Another essential ingredient to the clinic’s success is its unique relationship between patients and providers. These advances in treatment are the result of a staff that is attuned to the needs of the people who come through the clinic’s doors. For Steven Deeks, a professor of medicine at the University of California in San Francisco and a primary care provider at Ward 86 since 1993, it’s this deep symbiosis that has kept him working in the same place for three decades. He was supposed to stay there for only one year, but his interactions with patients, especially one named Joe, led him into activist communities such as Golden Gate ACT UP. He began to attend meetings and to know, intimately, the struggles of people living with HIV at the time. “I enjoyed the fierce advocacy and engagement,” he said. “I unexpectedly became more of an activist, as much an activist as a physician.”
That ability to know what patients want is what keeps them coming back, and even leads some people to seek out care there specifically, after years of living with HIV. Paul Aguilar, a long-term survivor who has been living with HIV since 1988, just came to Ward 86 last year because of its reputation. Aside from describing it as a “cutting edge place to get care for HIV,” Aguilar also emphasized that, when walking into the clinic, he automatically feels welcome. “Everyone knows my name. It’s like coming home.” Aguilar also credits the Golden Compass program for landing him with this care team. He says that few doctors are focused on treating the aging HIV population in a way that looks beyond CD4 count and viral load.
I have never once considered leaving Ward 86, I don’t think there’s any place like this in the world.
Being a part of this machine, a place that continues to care for people with HIV in ways that are old and new, continues to inspire Deeks. “I have never once considered leaving Ward 86,” he says. “I don’t think there’s any place like this in the world. That magic that occurred in the ’90s exists to this day. That same special sauce.” That special sauce is they key ingredient to its novel efforts. This past year, Ward 86 launched the Revival of Care program, which seeks to practice preventative care for potential complications, including cardiovascular disease, in people living with HIV.

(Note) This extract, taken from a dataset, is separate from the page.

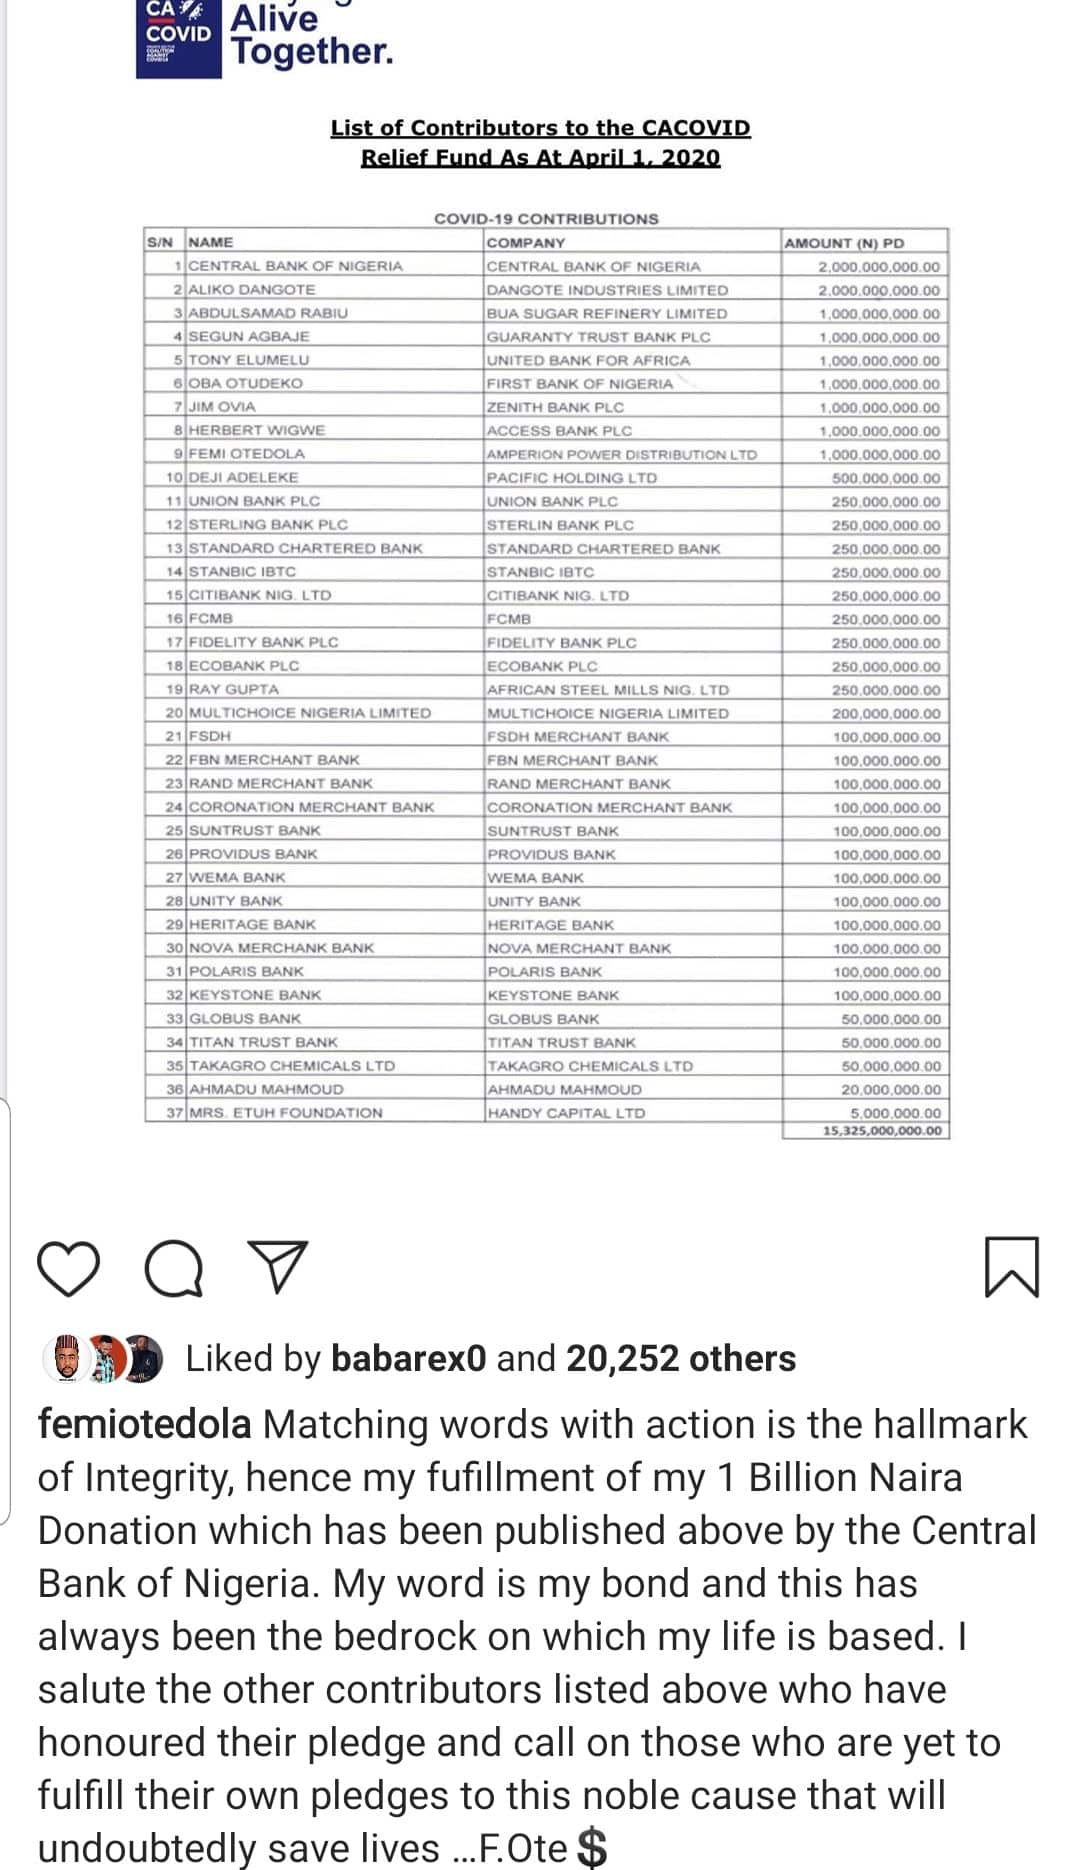Tap the leftmost liker avatar
This screenshot has height=1870, width=1066.
click(66, 1359)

As the clinic celebrates 40 years and looks ahead, Gandhi shared what she thought is the ward’s surprising future: obsolescence. “We are hoping in the next 40 years that we’re out of business because there is an HIV cure and an HIV vaccine,” she said. She acknowledges that, if—or when—such a breakthrough happens, Ward 86 wants to be poised to make it accessible to all, just as they have worked to make care available to anyone who needs it. In a way, her answer underlies just how willing to embrace the new the clinic really can be, that its dedication goes far beyond its name and its reputation. It’s all about the patients. Their job will be done when it comes to an end. “We don’t want to be here in 40 years. That’s our goal.”